Research advances on ferroptosis in retinal fibrotic diseases

Retinal fibrotic diseases represent a class of fundus disorders with profound impacts on visual function; if not treated promptly and effectively, they can lead to visual impairment or even blindness. Currently recognized retinal fibrotic conditions are characterized by retinal fibrosis, involving a pathological process manifested by chronic inflammatory responses, synergistic induction by transforming growth factor-β and connective tissue growth factor, fibroblast proliferation, and excessive extracellular matrix deposition, ultimately culminating in retinal scar formation and visual damage. Ferroptosis is a distinct form of programmed cell death, differing from apoptosis and necrosis, and is closely associated with various metabolic disorders. Ferroptosis is regulated by glutathione peroxidase 4, a key factor that functions not only as a pivotal antioxidant enzyme but also participates in the pathogenesis of multiple diseases.
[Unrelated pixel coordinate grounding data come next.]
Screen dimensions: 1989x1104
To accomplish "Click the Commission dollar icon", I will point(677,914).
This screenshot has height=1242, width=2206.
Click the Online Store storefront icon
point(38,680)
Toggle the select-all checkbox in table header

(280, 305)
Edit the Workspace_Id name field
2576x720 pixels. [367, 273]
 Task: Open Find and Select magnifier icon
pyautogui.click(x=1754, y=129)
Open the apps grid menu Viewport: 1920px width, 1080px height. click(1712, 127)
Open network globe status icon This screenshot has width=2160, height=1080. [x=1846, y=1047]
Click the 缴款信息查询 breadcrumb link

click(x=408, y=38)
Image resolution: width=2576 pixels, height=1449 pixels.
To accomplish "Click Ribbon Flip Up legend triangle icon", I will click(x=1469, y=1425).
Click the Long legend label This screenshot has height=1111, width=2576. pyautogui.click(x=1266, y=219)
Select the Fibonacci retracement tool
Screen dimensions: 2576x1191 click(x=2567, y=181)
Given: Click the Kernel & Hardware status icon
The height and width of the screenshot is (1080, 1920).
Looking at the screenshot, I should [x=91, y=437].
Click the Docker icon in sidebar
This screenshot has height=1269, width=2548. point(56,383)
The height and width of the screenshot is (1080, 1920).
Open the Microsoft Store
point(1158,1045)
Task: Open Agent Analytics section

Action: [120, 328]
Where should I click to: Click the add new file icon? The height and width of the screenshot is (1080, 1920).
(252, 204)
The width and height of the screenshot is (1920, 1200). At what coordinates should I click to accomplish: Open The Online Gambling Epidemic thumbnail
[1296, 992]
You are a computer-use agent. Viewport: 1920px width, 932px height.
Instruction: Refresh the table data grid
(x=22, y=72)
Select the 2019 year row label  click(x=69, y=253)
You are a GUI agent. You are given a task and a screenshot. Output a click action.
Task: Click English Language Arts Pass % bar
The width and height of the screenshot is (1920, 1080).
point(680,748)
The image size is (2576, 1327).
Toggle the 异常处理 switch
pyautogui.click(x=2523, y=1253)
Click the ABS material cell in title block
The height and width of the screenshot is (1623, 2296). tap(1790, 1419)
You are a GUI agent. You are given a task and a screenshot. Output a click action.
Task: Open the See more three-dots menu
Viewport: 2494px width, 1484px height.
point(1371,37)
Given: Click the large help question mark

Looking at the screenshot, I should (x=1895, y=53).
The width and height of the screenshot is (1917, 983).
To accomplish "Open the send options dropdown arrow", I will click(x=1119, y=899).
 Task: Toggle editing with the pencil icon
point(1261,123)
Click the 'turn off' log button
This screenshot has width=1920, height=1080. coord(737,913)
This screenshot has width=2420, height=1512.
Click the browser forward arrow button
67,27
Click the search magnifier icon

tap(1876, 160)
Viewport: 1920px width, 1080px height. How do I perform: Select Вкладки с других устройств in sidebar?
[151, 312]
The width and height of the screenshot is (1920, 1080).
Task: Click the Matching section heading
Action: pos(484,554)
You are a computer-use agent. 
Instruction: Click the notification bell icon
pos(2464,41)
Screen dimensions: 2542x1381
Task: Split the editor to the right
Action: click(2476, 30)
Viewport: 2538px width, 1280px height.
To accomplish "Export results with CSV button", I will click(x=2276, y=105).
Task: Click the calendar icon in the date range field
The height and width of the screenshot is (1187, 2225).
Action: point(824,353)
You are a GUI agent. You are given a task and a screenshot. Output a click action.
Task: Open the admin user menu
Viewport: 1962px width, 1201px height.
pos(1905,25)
This article systematically elucidates the molecular mechanisms underlying ferroptosis, the functional significance of the critical ferroptosis regulator glutathione peroxidase 4, and the role of ferroptosis in proliferative retinal diseases, including age-related macular degeneration, diabetic retinopathy, retinopathy of prematurity, and proliferative vitreoretinopathy, thereby exploring its potential clinical applications.